5-year-old girl diagnosed with rare heart condition awaits critical surgery and transplant at CHOP
5-Year-Old Melony Hunter awaits critical heart surgery and transplant
Melony Hunter, a 5-year-old girl, is preparing for surgery to address a serious heart condition. Her parents are seeking prayers and support as they navigate this challenging time at the Children's Hospital of Philadelphia (CHOP).

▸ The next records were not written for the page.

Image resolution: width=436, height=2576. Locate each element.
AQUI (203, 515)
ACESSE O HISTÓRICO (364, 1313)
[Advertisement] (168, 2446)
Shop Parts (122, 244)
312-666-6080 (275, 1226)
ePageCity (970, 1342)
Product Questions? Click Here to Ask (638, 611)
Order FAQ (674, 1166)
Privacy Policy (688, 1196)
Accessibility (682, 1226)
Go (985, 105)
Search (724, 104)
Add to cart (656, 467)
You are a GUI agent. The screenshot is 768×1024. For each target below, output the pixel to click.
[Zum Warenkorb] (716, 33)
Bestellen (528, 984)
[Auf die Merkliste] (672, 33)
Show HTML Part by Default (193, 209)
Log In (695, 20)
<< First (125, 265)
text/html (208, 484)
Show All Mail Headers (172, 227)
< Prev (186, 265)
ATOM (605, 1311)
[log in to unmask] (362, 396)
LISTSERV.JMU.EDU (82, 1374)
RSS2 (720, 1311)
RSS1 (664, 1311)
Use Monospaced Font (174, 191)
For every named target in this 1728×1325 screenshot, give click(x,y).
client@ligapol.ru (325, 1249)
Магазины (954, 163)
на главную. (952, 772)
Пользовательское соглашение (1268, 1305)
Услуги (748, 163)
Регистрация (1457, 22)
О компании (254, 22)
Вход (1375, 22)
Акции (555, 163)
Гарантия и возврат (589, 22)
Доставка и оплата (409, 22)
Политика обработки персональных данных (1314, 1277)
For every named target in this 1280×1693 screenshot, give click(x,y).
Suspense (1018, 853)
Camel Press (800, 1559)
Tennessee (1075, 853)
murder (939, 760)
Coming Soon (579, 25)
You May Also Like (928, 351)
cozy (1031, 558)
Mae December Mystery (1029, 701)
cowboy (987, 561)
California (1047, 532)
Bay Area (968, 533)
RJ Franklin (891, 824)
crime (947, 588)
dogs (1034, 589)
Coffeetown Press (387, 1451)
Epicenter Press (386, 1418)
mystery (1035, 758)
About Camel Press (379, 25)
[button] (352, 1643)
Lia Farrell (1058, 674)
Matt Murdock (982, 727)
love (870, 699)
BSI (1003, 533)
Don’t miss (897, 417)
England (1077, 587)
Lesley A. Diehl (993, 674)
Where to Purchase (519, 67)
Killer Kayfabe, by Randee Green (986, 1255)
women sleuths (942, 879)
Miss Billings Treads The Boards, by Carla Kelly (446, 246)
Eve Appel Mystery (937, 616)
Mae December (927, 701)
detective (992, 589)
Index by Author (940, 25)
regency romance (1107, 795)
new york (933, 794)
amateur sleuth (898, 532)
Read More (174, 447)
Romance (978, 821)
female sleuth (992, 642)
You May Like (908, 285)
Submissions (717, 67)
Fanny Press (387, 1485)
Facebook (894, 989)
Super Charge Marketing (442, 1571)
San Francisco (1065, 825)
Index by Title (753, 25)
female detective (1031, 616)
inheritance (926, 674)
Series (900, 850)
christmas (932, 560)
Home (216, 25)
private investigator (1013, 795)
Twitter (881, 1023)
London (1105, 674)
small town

PHILADELPHIA - A 5-year-old girl named Melony Hunter is facing a daunting medical journey as she prepares for surgery to address a serious heart condition.
Her parents, Deyonte and Ashley, are seeking prayers and support as they navigate this challenging time at the Children's Hospital of Philadelphia (CHOP).
What we know:
Melony Hunter was recently diagnosed with restrictive cardiomyopathy, a rare and incurable heart condition.
Her journey began two weeks ago when a routine check-up led to an urgent referral to the emergency room.
Doctors at Cooper Hospital quickly sent her to CHOP for further evaluation. After multiple tests, it was determined that Melony would need a heart transplant.
However, before she can undergo the transplant, she is scheduled for a ventricular assist device (VAD) surgery on Wednesday.
This procedure aims to help her heart function by using a device to manage fluid levels and alleviate pulmonary hypertension.
What they're saying:
Melony's father, Deyonte Hunter, expressed the emotional turmoil of the situation.
"One day you’re watching your child run, play, laugh, love; next you’re in the midst of the toughest battle of her life. She’s fighting something way bigger, way beyond her strength," said Hunter.
Her mother, Ashley Rivera, shared the shock of the diagnosis.
"I had scheduled a routine visit for all three of my kids. I took them in—my son, the baby. The doctor got to Melony, listened to her lungs. She said, 'Oh no, mom, you need to rush her straight to the ER," said Rivera.
Dr. Mike Cirigliano from Penn Medicine explained the upcoming procedure.
"VAS is a surgery, a device—to let her heart take a break while the machine does most of the work and allows the CVP, the fluid, to go down. That hopes and helps. And then hopefully a transplant," said Dr. Mike.
What's next:
Melony's parents are holding onto hope and faith as they await the VAD surgery on Wednesday.
Ashley expressed her wish to alleviate her daughter's pain.
"I wish I could give her my heart, you know, and take the pain away. She keeps looking at me like, 'Why are we here?' She wants to go home and watch SpongeBob," said the mom.
The family is hopeful that the surgery will go well and that Melony will be placed on the transplant list soon after.
What you can do:
The Hunter family has set up a GoFundMe page to help with medical expenses and support during this difficult time.
Melony's story is a poignant reminder of the strength and resilience required in the face of adversity.
Her parents continue to rely on their faith and the expertise of the medical team at CHOP as they navigate the path ahead.